-- Given information --
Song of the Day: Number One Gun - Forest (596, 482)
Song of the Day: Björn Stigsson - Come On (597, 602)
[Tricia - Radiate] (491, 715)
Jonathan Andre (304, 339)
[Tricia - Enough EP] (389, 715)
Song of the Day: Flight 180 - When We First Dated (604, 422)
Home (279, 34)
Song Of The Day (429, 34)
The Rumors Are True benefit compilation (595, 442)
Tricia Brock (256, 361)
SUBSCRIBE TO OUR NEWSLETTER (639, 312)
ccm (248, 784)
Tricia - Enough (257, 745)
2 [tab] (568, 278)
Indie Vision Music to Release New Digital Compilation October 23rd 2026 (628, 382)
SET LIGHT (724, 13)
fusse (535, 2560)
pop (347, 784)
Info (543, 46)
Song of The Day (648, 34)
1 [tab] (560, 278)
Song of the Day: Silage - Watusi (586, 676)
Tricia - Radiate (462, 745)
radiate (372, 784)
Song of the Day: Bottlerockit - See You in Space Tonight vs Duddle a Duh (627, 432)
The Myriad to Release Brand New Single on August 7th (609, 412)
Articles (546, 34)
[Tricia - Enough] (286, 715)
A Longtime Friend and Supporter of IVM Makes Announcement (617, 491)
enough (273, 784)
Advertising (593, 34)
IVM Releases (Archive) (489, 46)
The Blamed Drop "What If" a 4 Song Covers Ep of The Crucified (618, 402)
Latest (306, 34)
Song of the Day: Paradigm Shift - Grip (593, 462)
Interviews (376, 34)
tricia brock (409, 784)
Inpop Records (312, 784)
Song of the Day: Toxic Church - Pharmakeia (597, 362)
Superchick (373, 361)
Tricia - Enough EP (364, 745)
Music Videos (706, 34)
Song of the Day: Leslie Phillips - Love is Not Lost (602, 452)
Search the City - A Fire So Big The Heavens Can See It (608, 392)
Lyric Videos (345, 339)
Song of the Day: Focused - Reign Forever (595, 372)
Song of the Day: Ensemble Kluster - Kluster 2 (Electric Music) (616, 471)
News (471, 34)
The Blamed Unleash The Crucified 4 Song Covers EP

...

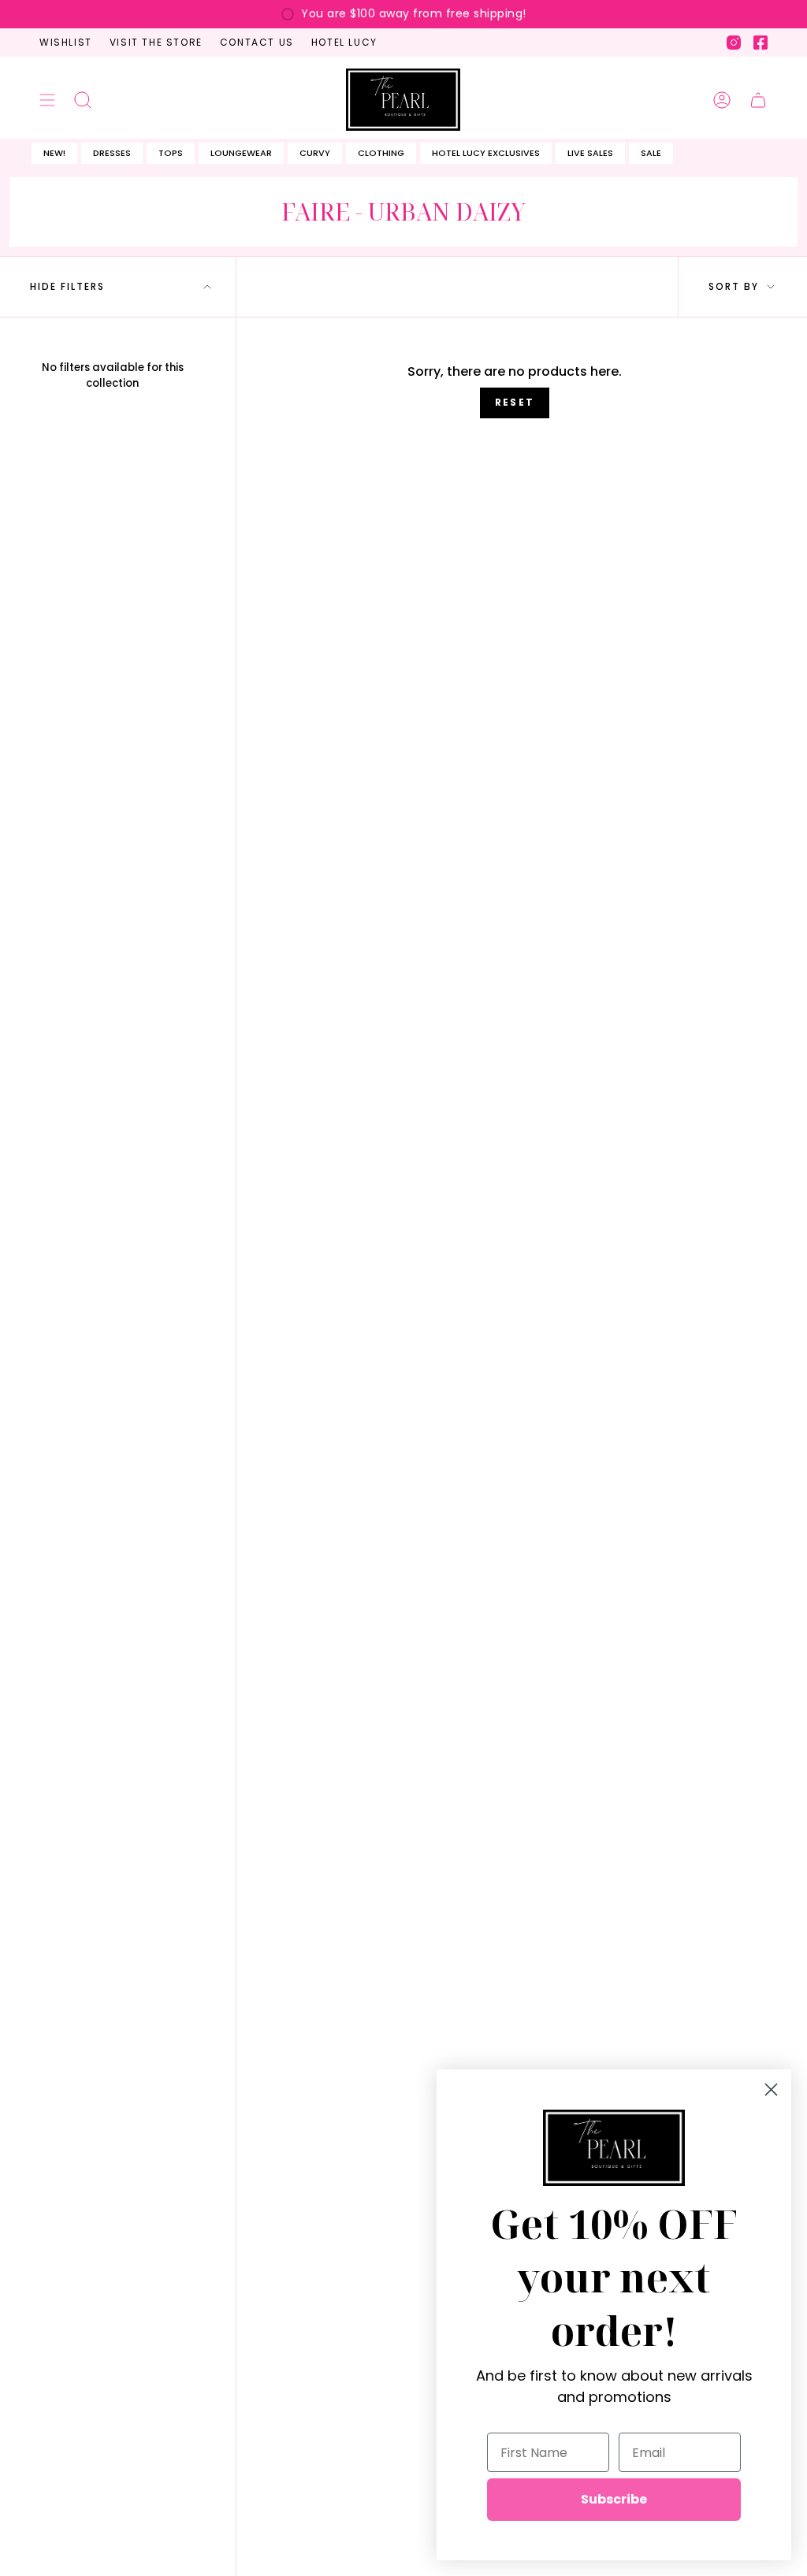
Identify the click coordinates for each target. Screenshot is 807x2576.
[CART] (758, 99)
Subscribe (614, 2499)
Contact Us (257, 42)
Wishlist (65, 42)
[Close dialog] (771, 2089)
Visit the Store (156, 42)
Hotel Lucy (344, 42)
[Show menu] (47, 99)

-- About this task --
Read the listing. Report every line that includes the word "Crucified".

-- Written solution --
The Blamed Drop "What If" a 4 Song Covers Ep of The Crucified (618, 402)
The Blamed Unleash The Crucified 4 Song Covers EP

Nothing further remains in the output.